'Henny Penny, When the Sky Fell' is Tamarian for ... ?
Ring a bell? In April 2003, when the press reported all the looting occurring in Baghdad after the fall of Saddam Hussein, then-Secretary of Defense Donald Rumsfeld didn't think it important. He said, “Stuff happens.” He talked about seeing on TV news the same shot of a man stealing the same vase over and over again. He said, “Is it possible that there were that many vases in the whole country?” The press corps, to its discredit, laughed along with him.
Rumsfeld also said, “And it was just Henny Penny, the sky is falling.”
Henny Penny is a compatriot of Chicken Little, the central figure in a folk tale about false hysteria over imminent doom. Rumsfeld was suggesting that the press, which tends to go negative, or at least sensational, was being hysterical about the looting.

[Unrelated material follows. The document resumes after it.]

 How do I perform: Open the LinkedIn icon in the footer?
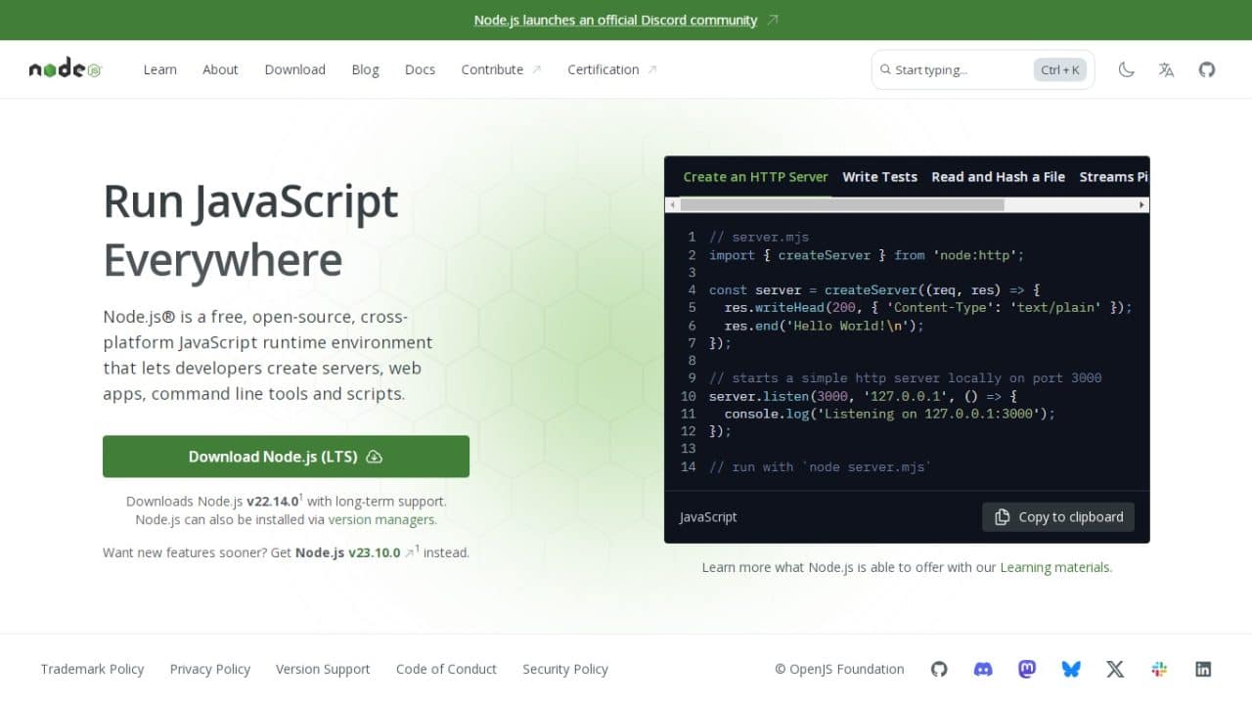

The world wasn't coming to an end. Things in Iraq weren't bad.
Except they were. Allowing the looting—of not only stores and buildings but national museums and archives—was the U.S.'s first toward losing the peace; toward losing, as we said in an earlier war, the hearts and minds of the Iraqi people.
Watching “No End in Sight,” I guess I turned that phrase over in my head until it wound up in the past tense, where it sounded distinctly Tamarian. For the non-“Star Trek” geeks in the crowd, Tamarian is a language of metaphor where historical or mythological incidents mean everyday things. So “Sokath, his eyes uncovered” means understanding. “Temba, his arms wide,” means a gift. And “Shaka, when the walls fell,” means failure.
And “Henny Penny, when the sky fell”?
It means the opposite of Henny Penny. It means when an authority figure dismisses an imminent doom that is in fact about to occur. It means when an authority figure dismisses the evidence at hand for the storyline in their head.
It means the sky is about to fall.
Heckuva job, Rummy.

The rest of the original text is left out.